What the task requires => From the data below, repeat exactly the lines from the line with "is (1456, 840)." to the line with "pixels, height=701 pixels.", both included.

Records provided =>
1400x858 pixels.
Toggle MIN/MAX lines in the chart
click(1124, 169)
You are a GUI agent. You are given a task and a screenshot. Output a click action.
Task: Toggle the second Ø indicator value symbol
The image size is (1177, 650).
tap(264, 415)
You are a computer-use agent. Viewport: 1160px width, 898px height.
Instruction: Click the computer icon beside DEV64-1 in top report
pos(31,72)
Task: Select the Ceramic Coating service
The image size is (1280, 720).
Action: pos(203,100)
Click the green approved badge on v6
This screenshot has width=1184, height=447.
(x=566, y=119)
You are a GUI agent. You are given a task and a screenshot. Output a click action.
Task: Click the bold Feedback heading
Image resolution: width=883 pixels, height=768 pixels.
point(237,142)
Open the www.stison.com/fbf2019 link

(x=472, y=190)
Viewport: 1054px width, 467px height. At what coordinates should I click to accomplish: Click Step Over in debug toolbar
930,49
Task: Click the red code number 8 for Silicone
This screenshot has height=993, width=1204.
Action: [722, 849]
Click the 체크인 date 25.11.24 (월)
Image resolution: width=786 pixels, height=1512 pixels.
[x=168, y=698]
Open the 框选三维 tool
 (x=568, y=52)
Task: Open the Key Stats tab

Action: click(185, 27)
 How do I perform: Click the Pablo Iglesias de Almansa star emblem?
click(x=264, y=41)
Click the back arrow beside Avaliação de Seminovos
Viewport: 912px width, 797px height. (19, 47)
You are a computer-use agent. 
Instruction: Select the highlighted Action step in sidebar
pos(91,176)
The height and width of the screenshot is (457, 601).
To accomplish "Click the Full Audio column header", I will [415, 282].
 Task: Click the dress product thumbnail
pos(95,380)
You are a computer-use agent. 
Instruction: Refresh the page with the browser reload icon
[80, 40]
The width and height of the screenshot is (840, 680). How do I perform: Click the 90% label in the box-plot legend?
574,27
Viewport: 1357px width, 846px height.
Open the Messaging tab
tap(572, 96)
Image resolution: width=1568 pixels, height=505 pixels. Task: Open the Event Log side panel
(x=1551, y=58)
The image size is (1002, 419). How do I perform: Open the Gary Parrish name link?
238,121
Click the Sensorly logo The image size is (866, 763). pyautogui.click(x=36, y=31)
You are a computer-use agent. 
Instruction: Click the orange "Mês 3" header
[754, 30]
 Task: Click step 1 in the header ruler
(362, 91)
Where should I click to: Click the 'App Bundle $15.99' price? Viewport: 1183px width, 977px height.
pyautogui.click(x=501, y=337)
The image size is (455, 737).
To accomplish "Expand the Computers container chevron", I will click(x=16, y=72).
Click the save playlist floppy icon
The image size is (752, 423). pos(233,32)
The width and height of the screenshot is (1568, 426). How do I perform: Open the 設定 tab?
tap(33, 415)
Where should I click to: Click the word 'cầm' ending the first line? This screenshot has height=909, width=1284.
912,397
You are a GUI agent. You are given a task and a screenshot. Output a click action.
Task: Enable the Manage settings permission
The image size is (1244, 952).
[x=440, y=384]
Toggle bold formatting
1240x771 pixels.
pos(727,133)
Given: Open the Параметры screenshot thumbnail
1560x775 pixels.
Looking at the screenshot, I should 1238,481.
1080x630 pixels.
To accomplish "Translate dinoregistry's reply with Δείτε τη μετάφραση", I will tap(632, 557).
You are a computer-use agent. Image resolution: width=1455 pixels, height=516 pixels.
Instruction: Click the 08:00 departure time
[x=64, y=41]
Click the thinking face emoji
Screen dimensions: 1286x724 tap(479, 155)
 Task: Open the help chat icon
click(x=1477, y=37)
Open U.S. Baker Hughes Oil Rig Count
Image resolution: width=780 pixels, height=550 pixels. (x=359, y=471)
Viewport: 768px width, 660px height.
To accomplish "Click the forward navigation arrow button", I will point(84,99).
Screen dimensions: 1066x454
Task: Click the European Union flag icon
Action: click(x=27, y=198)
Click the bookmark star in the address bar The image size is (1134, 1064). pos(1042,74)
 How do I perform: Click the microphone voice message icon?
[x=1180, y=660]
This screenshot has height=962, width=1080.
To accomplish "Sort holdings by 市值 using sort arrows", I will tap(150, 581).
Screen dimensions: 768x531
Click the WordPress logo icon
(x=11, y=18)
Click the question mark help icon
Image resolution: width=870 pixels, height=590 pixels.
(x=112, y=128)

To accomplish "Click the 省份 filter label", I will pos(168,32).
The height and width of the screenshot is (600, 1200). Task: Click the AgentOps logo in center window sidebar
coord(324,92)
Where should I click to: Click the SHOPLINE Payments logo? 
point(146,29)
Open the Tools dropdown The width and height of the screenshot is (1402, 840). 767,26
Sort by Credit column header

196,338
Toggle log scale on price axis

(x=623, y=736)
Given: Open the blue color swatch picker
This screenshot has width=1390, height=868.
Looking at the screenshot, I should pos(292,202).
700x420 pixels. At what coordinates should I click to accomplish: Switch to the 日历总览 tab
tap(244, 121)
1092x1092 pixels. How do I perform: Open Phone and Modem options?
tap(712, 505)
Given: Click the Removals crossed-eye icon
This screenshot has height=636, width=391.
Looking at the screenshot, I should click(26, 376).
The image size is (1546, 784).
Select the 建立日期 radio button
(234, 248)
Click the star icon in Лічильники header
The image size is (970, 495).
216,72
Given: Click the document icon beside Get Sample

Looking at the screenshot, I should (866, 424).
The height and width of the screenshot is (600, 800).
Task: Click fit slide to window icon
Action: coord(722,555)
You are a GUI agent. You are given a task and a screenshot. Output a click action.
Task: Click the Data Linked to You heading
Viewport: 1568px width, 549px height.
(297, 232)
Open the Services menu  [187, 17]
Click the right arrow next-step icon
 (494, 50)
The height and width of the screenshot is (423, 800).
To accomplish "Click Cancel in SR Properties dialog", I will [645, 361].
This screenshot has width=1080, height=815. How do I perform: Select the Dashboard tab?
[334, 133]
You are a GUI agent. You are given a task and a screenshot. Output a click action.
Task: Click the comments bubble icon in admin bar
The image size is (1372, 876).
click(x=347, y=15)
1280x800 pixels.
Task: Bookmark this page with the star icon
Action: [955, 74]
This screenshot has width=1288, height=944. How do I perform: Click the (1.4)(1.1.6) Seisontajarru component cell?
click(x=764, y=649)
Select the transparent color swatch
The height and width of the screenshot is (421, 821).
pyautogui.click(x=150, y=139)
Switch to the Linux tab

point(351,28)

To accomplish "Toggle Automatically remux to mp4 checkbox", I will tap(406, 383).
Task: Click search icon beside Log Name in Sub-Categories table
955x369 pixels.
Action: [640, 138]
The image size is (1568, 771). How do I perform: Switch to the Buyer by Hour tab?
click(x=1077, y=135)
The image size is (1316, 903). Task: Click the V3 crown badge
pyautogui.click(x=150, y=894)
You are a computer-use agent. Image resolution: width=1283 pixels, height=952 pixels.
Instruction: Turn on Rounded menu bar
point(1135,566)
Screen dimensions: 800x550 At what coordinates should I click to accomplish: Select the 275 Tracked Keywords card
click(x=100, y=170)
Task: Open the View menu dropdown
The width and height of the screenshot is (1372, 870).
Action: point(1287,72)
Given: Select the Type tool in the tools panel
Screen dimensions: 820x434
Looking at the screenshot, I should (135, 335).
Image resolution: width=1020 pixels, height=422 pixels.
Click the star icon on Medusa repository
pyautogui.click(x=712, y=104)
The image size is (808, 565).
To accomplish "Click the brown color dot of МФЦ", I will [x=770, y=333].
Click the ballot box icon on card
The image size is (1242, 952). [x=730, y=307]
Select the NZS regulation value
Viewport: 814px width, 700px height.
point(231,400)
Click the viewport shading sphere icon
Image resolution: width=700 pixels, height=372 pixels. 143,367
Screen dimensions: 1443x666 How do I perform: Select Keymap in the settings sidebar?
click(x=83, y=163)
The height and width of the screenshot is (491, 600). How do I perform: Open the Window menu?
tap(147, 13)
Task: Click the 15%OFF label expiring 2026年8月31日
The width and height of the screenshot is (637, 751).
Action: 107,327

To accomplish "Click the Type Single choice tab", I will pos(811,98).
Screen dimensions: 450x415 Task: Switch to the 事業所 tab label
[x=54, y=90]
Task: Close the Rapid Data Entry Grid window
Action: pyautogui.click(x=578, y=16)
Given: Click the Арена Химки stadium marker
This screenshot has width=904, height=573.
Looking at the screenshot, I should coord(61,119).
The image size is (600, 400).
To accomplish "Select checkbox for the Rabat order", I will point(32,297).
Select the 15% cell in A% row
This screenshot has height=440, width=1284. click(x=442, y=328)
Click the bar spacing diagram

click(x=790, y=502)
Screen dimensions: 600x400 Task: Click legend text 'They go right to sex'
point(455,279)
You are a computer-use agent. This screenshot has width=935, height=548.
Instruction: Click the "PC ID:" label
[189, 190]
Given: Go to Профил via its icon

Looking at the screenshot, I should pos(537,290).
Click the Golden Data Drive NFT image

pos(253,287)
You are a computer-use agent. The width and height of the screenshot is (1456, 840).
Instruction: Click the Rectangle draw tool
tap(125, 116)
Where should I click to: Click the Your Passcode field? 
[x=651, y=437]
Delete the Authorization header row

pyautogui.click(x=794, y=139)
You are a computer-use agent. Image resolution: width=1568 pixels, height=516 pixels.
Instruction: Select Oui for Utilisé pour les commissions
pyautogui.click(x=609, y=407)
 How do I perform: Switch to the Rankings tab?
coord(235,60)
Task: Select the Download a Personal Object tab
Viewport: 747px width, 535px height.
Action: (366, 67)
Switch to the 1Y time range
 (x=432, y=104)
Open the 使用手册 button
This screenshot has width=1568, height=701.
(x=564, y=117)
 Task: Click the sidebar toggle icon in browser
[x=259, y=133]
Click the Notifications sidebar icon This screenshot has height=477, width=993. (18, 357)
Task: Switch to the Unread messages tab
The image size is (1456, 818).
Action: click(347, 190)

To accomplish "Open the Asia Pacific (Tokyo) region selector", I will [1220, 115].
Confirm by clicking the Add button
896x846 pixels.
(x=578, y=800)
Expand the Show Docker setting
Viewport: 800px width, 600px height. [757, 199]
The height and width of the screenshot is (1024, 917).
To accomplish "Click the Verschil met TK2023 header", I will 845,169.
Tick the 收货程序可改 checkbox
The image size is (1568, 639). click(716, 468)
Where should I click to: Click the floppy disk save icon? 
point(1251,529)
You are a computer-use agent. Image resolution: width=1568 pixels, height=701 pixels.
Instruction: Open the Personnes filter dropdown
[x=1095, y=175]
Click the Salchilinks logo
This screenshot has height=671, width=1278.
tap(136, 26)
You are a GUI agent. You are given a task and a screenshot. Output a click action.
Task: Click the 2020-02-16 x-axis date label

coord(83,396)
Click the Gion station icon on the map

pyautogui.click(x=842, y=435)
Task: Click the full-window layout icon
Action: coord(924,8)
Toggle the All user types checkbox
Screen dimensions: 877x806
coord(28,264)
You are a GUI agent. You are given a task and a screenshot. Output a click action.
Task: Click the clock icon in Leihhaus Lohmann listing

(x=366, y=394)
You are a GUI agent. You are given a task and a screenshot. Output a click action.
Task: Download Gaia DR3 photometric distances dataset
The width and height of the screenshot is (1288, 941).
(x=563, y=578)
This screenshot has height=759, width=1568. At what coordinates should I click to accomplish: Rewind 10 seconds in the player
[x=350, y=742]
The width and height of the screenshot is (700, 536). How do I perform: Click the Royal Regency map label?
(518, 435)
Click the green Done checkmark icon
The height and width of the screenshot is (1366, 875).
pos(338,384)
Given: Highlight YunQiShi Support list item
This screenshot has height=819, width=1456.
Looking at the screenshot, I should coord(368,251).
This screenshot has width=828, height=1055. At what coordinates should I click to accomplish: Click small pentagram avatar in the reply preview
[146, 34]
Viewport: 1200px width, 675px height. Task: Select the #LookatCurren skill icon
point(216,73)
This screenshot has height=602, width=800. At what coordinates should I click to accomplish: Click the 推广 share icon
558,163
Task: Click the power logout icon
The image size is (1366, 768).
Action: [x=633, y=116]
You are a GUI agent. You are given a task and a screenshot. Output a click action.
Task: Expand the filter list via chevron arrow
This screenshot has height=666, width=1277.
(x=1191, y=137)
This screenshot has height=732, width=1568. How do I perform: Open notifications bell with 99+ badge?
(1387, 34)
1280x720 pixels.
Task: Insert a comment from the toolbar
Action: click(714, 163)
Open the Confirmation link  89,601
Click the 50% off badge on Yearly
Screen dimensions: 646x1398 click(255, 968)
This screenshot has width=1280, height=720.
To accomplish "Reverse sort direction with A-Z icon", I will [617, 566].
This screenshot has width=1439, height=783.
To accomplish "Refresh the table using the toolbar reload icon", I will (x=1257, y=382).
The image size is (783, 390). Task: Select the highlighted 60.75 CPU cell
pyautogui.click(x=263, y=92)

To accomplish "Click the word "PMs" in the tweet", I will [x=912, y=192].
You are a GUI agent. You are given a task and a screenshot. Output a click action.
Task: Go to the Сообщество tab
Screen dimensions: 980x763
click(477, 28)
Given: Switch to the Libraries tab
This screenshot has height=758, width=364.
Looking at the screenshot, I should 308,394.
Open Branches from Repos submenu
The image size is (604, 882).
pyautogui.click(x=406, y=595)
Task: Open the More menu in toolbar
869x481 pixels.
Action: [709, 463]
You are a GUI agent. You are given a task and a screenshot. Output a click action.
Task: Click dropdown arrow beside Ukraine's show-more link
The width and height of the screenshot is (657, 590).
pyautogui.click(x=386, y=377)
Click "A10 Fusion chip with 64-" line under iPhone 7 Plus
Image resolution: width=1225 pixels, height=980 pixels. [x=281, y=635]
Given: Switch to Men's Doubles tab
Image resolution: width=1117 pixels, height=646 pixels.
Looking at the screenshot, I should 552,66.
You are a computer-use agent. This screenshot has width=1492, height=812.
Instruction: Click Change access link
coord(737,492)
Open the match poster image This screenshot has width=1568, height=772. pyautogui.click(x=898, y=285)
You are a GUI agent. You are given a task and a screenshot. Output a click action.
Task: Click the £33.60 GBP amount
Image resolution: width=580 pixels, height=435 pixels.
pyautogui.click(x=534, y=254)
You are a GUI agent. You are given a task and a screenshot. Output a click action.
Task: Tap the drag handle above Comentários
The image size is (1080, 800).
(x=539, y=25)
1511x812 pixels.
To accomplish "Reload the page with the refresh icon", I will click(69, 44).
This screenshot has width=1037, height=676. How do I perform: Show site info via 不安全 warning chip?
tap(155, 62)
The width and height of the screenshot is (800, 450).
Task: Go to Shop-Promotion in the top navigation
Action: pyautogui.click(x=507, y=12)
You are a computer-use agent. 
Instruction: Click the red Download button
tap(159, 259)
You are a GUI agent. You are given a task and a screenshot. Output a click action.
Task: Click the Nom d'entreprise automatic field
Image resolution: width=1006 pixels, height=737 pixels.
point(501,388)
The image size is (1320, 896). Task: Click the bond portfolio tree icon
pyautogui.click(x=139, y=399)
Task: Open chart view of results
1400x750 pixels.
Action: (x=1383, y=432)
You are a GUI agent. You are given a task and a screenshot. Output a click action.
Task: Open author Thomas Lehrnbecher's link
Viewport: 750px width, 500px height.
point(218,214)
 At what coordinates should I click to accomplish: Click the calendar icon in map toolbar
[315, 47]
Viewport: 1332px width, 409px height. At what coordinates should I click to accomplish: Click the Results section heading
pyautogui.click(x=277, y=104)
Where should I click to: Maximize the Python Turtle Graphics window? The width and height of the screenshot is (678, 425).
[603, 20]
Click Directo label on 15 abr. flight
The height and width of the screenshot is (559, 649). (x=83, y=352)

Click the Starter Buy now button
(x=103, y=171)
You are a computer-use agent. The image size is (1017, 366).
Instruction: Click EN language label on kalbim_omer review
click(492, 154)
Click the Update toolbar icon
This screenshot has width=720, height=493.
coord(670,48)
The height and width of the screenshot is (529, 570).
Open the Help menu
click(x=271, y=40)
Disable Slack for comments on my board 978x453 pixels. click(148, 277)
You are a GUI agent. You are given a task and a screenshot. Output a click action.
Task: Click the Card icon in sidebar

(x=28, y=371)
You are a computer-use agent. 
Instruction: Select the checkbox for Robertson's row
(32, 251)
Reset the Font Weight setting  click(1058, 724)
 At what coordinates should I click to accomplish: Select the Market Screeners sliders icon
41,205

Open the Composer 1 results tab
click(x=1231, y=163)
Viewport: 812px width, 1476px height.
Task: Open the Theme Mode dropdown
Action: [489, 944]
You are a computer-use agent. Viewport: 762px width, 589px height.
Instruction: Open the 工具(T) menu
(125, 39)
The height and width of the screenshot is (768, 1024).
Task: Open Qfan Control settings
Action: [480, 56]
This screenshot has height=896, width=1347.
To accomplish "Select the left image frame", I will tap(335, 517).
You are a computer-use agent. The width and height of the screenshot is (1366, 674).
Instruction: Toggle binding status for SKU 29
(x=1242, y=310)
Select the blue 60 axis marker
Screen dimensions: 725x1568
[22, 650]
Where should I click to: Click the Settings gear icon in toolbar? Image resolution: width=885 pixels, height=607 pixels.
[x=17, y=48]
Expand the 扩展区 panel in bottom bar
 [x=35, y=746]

Written solution =>
You are a computer-use agent. The width and height of the screenshot is (1456, 840).
Instruction: Click the Rectangle draw tool
tap(125, 116)
Where should I click to: Click the Your Passcode field? 
[x=651, y=437]
Delete the Authorization header row

pyautogui.click(x=794, y=139)
You are a computer-use agent. Image resolution: width=1568 pixels, height=516 pixels.
Instruction: Select Oui for Utilisé pour les commissions
pyautogui.click(x=609, y=407)
 How do I perform: Switch to the Rankings tab?
coord(235,60)
Task: Select the Download a Personal Object tab
Viewport: 747px width, 535px height.
Action: (366, 67)
Switch to the 1Y time range
 (x=432, y=104)
Open the 使用手册 button
This screenshot has width=1568, height=701.
(x=564, y=117)
 Task: Click the sidebar toggle icon in browser
[x=259, y=133]
Click the Notifications sidebar icon This screenshot has height=477, width=993. (18, 357)
Task: Switch to the Unread messages tab
The image size is (1456, 818).
Action: click(347, 190)

To accomplish "Open the Asia Pacific (Tokyo) region selector", I will [1220, 115].
Confirm by clicking the Add button
896x846 pixels.
(x=578, y=800)
Expand the Show Docker setting
Viewport: 800px width, 600px height. [757, 199]
The height and width of the screenshot is (1024, 917).
To accomplish "Click the Verschil met TK2023 header", I will 845,169.
Tick the 收货程序可改 checkbox
The image size is (1568, 639). click(716, 468)
Where should I click to: Click the floppy disk save icon? 
point(1251,529)
You are a computer-use agent. Image resolution: width=1568 pixels, height=701 pixels.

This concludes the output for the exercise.